Colonel Towle was named director when her predecessor, Colonel Ruth Cheney Streeter, retired on December 7, 1945. She served in that capacity until June 1946. In August of the same year, when the Women's Reserve was deactivated, Colonel Towle returned to the University of California as assistant dean of women.

Again, after the Congress had authorized the acceptance of women into the regular armed services, the Marine Corps called upon Colonel Towle to direct this organization. On November 4, 1948, she returned to the corps to become the first director of Women Marines after they were constituted a regular component.

In 1950 the Marine Corps contracted the fashion design house of Mainbocher to design new uniforms for the Women Marines. The prototype of the first Marine Corps women's evening dress uniform was tailored expressly for Colonel Towle.  It was first worn in public at the 175th anniversary Marine Corps Birthday Ball in 1950. The uniform included a red tiara with gold embellishments. As another design of evening dress uniform was eventually adopted, Colonel Towle's evening dress uniform was a "one of a kind." This uniform is now in the museum collection of Artillery Company of Newport in Newport, Rhode Island.

Colonel Towle served as director of Women Marines until her retirement on April 30, 1953.

Her military awards included the Legion of Merit, Navy Commendation Medal, American Campaign Medal and World War Two Victory Medal. Eight days before Colonel Towle's retirement, President Eisenhower created the National Defense Service Medal retroactive to June 27, 1950. She was, thus, eligible for the medal but it is uncertain if she was ever formally awarded it.

University dean
After retiring from the Marine Corps, Towle was succeeded by Colonel Julia Hamblet. Towle was later associated with the University of California at Berkeley in various capacities: as dean of women from 1953 to 1960; as assistant dean of students from 1960 to 1965; as dean of students, 1965–66; and later as dean of students, emeritus.

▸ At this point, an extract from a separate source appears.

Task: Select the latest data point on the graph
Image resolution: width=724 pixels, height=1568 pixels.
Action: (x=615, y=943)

She was the first female to serve as dean of students.

Death
Towle died on March 2, 1986, at her home in California at the age of 87.

Legacy
In 2005, a new residence hall at U.C. Berkeley was named after Colonel Towle (Katherine A. Towle Hall).

Awards
Legion of Merit
Navy Commendation Medal
American Campaign Medal
World War Two Victory Medal
National Defense Service Medal
Navy Commendation Medal (originally known as the Navy Commendation)

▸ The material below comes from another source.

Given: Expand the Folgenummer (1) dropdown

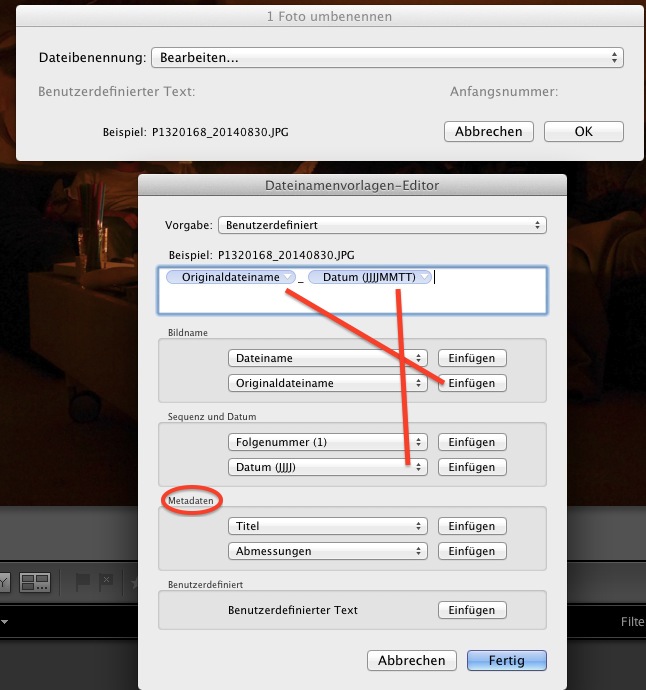Looking at the screenshot, I should click(x=327, y=442).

Navy Commendation Medal Citation

THE SECRETARY OF THE NAVY
WASHINGTON
The Secretary of the Navy takes pleasure in commending LIEUTENANT COLONEL KATHERINE A. TOWLE, UNITED STATES MARINE CORPS WOMEN'S RESERVE, for service as set forth in the following

CITATION: 
"For meritorious service during the entire period of the growth and development of the United States Marine Corps Women's Reserve. She was at once placed in a position of responsibility and succeeding assignments have broadened her field of usefulness. She has constantly demonstrated superior qualities of judgment, tact and leadership and has commanded the respect and confidence of her colleagues. By her outstanding performance of duty, Lieutenant Colonel Towle has contributed greatly to the development of the Marine Corps Women's Reserve. Her conduct was in keeping with the highest traditions of the United States Naval Service."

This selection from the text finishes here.